Music performed by The Butlers did not fit into the "Philly Sound" and after heavy touring, the group went to San Francisco. The unit was re-christened as Raw Soul and Marvin Gaye's sister-in-law noticed them. Gaye featured them as an opening act at his shows and convinced Beverly to change the band's name to Maze. The group's popularity was enhanced considerably in the UK by Greg Edwards, a Grenadian DJ in North West England and Robbie Vincent, a London DJ in the late 1970s and early 1980s when they performed live at Lyceum Ballroom in London for broadcast on Capital Radio. They are best known there for their UK No. 57 hit single "Joy and Pain".
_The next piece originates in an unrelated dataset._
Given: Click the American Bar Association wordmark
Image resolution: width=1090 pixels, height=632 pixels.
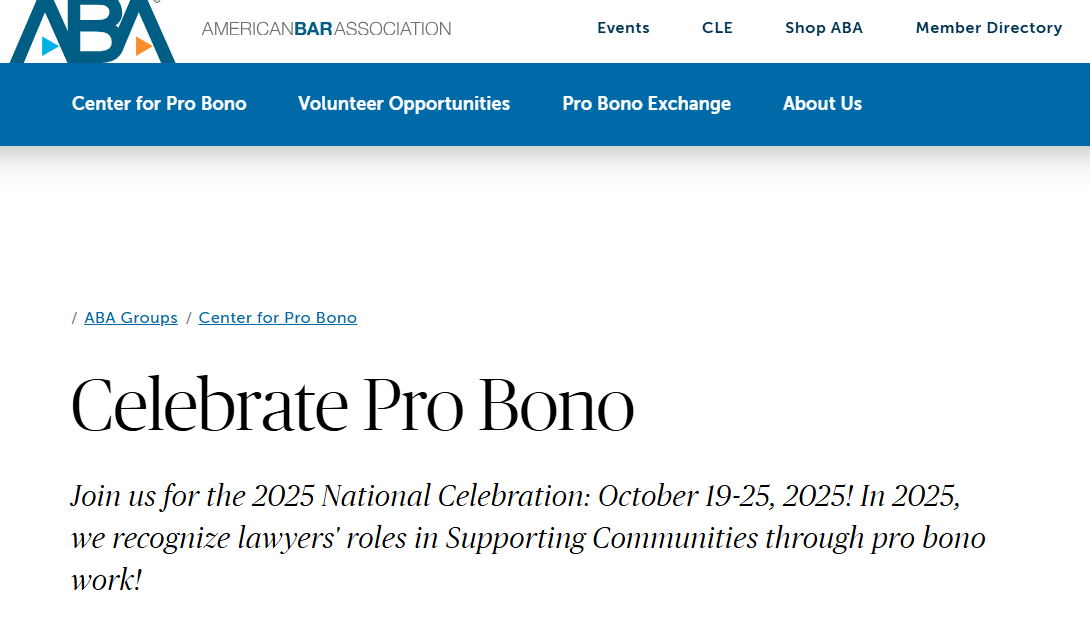Looking at the screenshot, I should tap(326, 29).
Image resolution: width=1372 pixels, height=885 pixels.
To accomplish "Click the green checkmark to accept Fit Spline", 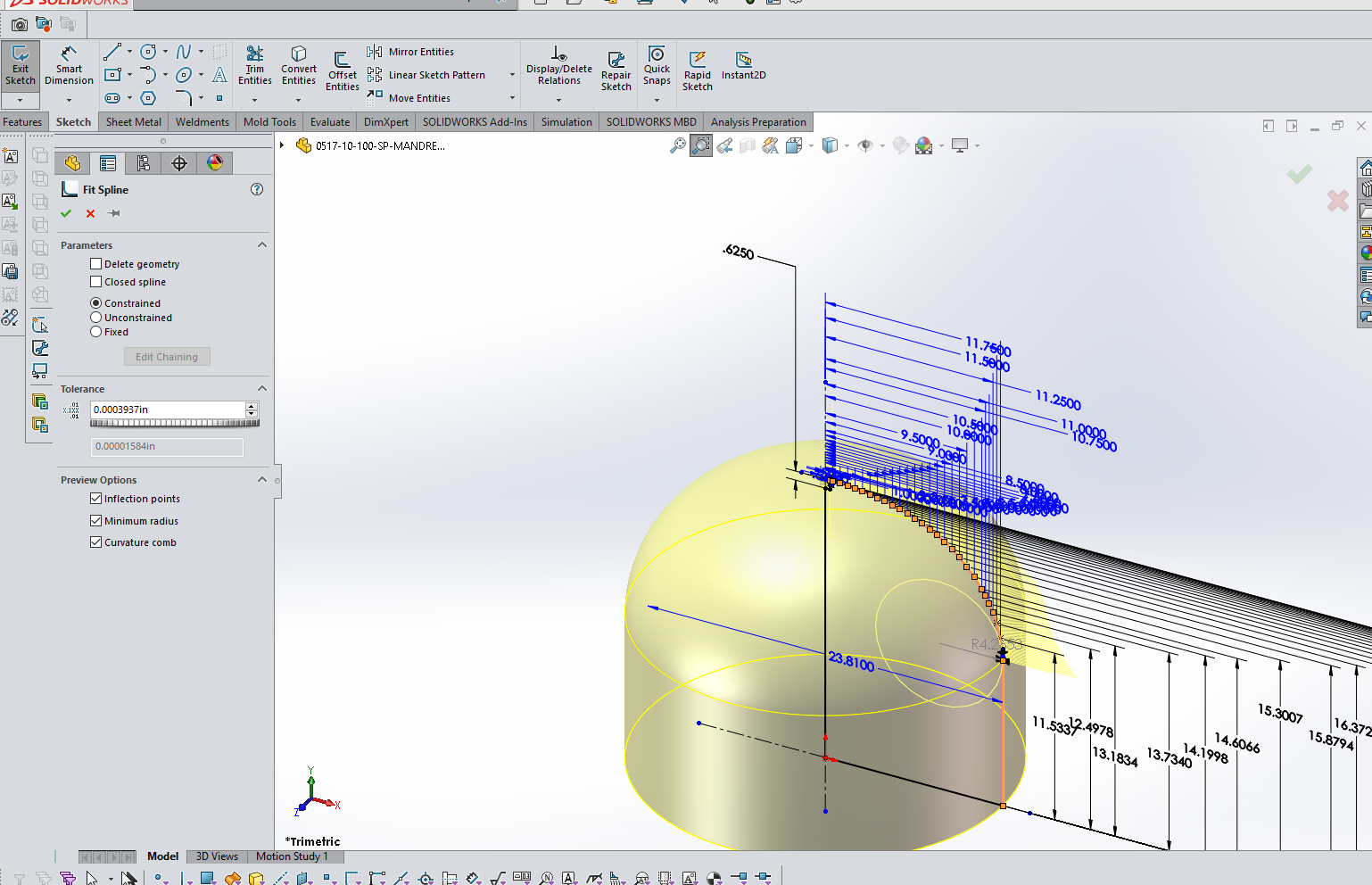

In 2019, Beverly's hit single with Maze, "Before I Let Go" was covered by Beyoncé as a bonus track on her fifth live album Homecoming: The Live Album. Beverly told Billboard that the cover was "one of the high points of (his) life... in a class of its own" and it made him "feel bigger than ever! I feel like I have a huge smash out there." Keith Washington also covered "Before I Let Go", renamed, "We Need to Talk Before I Let Go", on his album "You Make it Easy" album in 1993.

==Style==
Beverly's onstage attire (all white custom-designed and made casual clothing including slacks, a long-sleeved shirt, and a baseball cap) became his signature dress style over the years. It was a tradition for the audience to wear all white to the concerts in honor of the group.
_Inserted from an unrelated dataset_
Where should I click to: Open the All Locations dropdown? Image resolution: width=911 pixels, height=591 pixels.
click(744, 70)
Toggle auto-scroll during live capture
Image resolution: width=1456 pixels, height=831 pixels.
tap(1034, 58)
His son, Anthony, who toured as a drummer with Maze, along with his former wife, entertainment attorney Heather Beverly, organized a tribute album to Anthony's father called 'Silky Soul Music: An All-Star Tribute to Maze Featuring Frankie Beverly' in 2009. They founded the Brantera, a record label, as an homage to Maze's music. Mary J. Blige, Kenneth Brian Edmonds (Babyface), and Mint Condition were among the artists taking part in performing on the album.

==Death==
Frankie Beverly died on September 10, 2024, at the age of 77.

== Honors ==
In 2006, Beverly received the Rhythm and Blues Foundation Pioneer Award. At the BET Awards 2012, he received a Lifetime Achievement Award. On February 25, 2024, he received a TV One Urban One Honors Living Legend Award. On March 14, 2024, he received the NAACP Image Awards Lifetime Achievement Award. On May 18, 2024, Philadelphia City Council named the street in Germantown, Philadelphia on which Beverly grew up in his honor.

On October 6, 2024, he was inducted into the National Rhythm & Blues Hall of Fame. On February 1, 2025, Beverly received the Grammy Lifetime Achievement Award joining other recipients including Prince, the Clash, Frankie Valli, Taj Mahal, and Roxanne Shante.